Chun never apologised over the Gwangju crackdown. In August, he appeared at a Gwangju court to defend himself against charges that he defamed a now-deceased Catholic priest who had testified that Chun’s troops shot at protesters from helicopters in Gwangju. Chun left the court after 20 minutes, complaining of breathing problems. In his memoir, Chun called the priest “a shameless liar.”
Chun “should have cooperated with the truth-finding efforts, expressed remorse and offered an apology, not only to Gwangju citizens, but to all of our people,” Jo O-seop, a governing party lawmaker from Gwangju, told reporters Tuesday. “I mean, just think about all the bad things he has done.”

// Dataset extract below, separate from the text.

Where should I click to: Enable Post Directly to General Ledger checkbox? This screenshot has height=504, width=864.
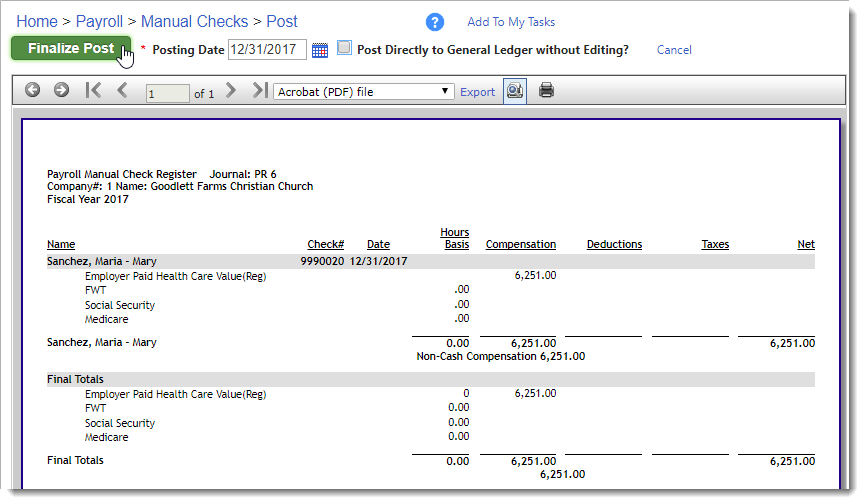tap(344, 48)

Chun has often been compared with Roh, who had been bedridden for 10 years before his death and whose son repeatedly apologised over the crackdown and visited a Gwangju cemetery to pay respects to victims on behalf of his father.
Both Roh and Chun were earlier ordered by a court to pay back hundreds of millions of dollars they collected illegally. Roh paid back his share but Chun didn’t do so.
When Roh died in October, there was a rare outpouring of public sympathy for him along with positive reviews of his achievements in office, such as forging diplomatic ties with many Communist countries and allowing greater political criticism. Politicians and other high-profile figures paid respects to Roh before the government held a public funeral for him. However, local governments in several provinces and cities, including Gwangju, refused to lower flags to half-staff or set up memorial altars for Roh.
No state-organised funeral or public condolences are expected for Chun. A senior presidential official said after Roh’s death that it wasn’t worth even examining the need for a similar government-organised funeral for Chun.